Les astronomes ont fait un pas de plus vers la résolution d’un mystère cosmique tenace. Les données récoltées par le télescope spatial Hubble ont montré qu’une galaxie naine était en train d’être dépouillée de sa matière noire par une galaxie voisine.
L’exception qui confirme la règle
La matière noire est une caractéristique de la cosmologie depuis les années 1930, lorsque l’idée a été proposée pour la première fois. La vitesse à laquelle les étoiles et les galaxies se déplacent est censée être proportionnelle à leur masse – mais en 1933, l’astrophysicien suisse Fritz Zwicky a observé des amas se déplaçant beaucoup plus rapidement qu’ils n’auraient « dû » le faire, d’après la masse de leur matière visible. Il a alors émis l’hypothèse qu’il devait y avoir d’énormes quantités de matière invisible, s’ajoutant à la masse globale.
Au cours des décennies qui ont suivi, cette idée a été confirmée par d’innombrables observations, révélant que la quasi-totalité des galaxies étudiées se déplaçaient plus vite que ne le permettait leur matière visible. Mais en 2018, les chercheurs ont constaté que NGC 1052-DF2 évoluait comme l’aurait fait une galaxie possédant une quantité très faible de matière noire. L’année suivante, une autre galaxie tout aussi légère, appelée NGC 1052-DF4, a à son tour été détectée.
Si de telles découvertes peuvent au premier abord sembler remettre en cause la théorie de la matière noire, il s’agit en fait des exceptions confirmant la règle. Le principal argument opposé à celle-ci est qu’il s’agit simplement d’une erreur de calcul, mais si tel était le cas, la même erreur devrait s’appliquer à toutes les galaxies. L’absence de matière noire dans deux d’entre elles montre par conséquent qu’il s’agit d’une substance quantifiable, présente en quantités plus ou moins importantes.

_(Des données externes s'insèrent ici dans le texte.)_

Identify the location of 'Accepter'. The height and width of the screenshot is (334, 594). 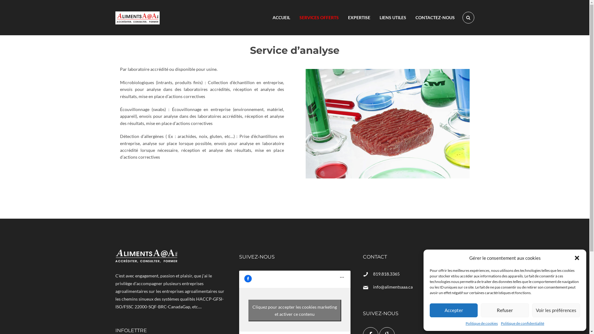
(453, 310).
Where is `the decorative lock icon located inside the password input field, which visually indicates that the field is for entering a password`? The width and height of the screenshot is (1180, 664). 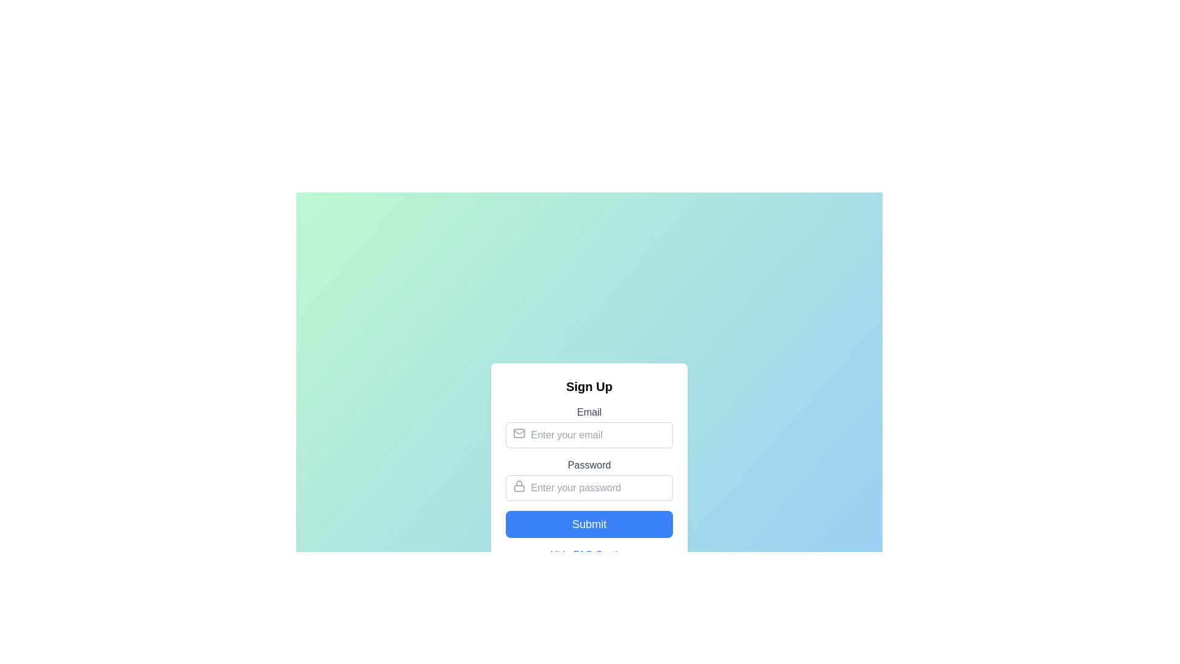
the decorative lock icon located inside the password input field, which visually indicates that the field is for entering a password is located at coordinates (519, 485).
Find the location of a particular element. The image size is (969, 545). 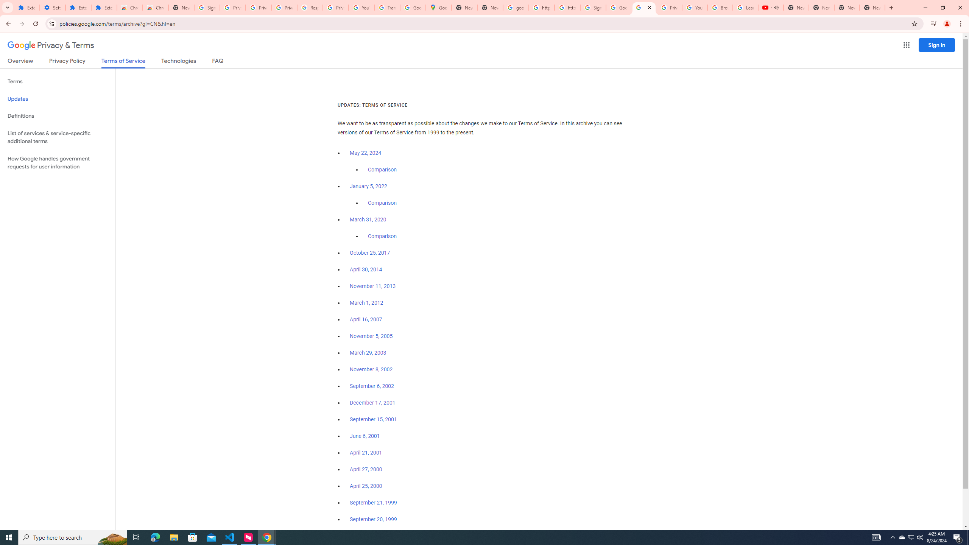

'Mute tab' is located at coordinates (776, 7).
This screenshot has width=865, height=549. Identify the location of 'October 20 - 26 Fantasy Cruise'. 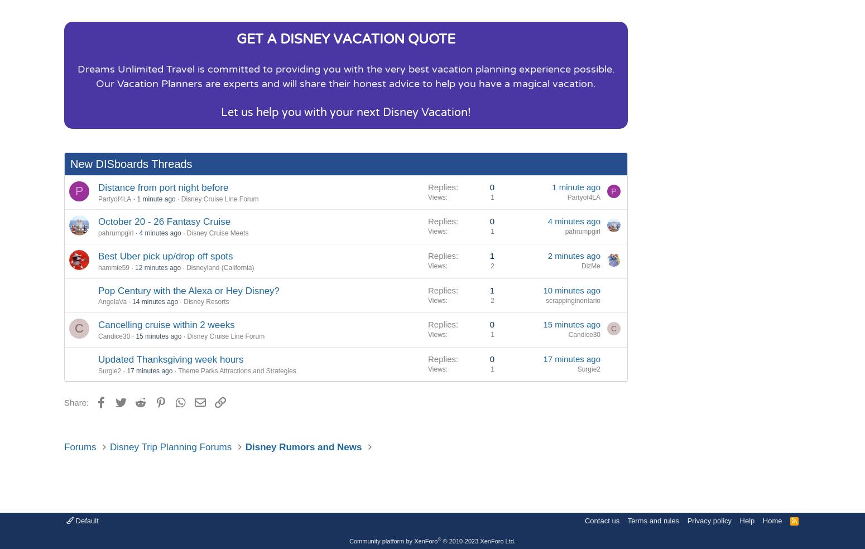
(97, 222).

Une galaxie « cannibalisée »
Ne restait plus qu’à savoir ce qu’il était advenu de la matière noire manquante. En examinant DF4, une équipe internationale d’astronomes a déterminé que celle-ci était littéralement arrachée par l’influence gravitationnelle d’une galaxie voisine plus massive, appelée NGC 1035. Bien que des simulations antérieures aient suggéré que cela était possible, c’est la première fois que l’hypothèse a été confirmée par des observations.
Dans le cadre de ces travaux récemment publiés dans l’Astrophysical Journal, l’équipe a réalisé une image optique profonde de DF4 à l’aide du télescope spatial Hubble, en examinant sa lumière et la répartition de groupes d’étoiles très denses orbitant en son centre, appelés amas globulaires. La disposition de ces derniers a suggéré que ceux-ci étaient arrachés à leur galaxie hôte, tandis que l’analyse de la lumière a révélé la présence de queues de marée, filaments d’étoiles et de gaz stellaires caractéristiques de cette dislocation.
Plus diffuse que la matière ordinaire, la matière noire serait arrachée en premier. Une fois celle-ci disparue, les astres commenceraient à subir le même sort. « A terme, NGC 1052-DF4 sera cannibalisée par le grand système entourant NGC 1035, avec au moins certaines de ses étoiles flottant librement dans l’espace lointain », conclut Ignacio Trujillo, de l’Institut d’astrophysique des Canaries et co-auteur de l’étude.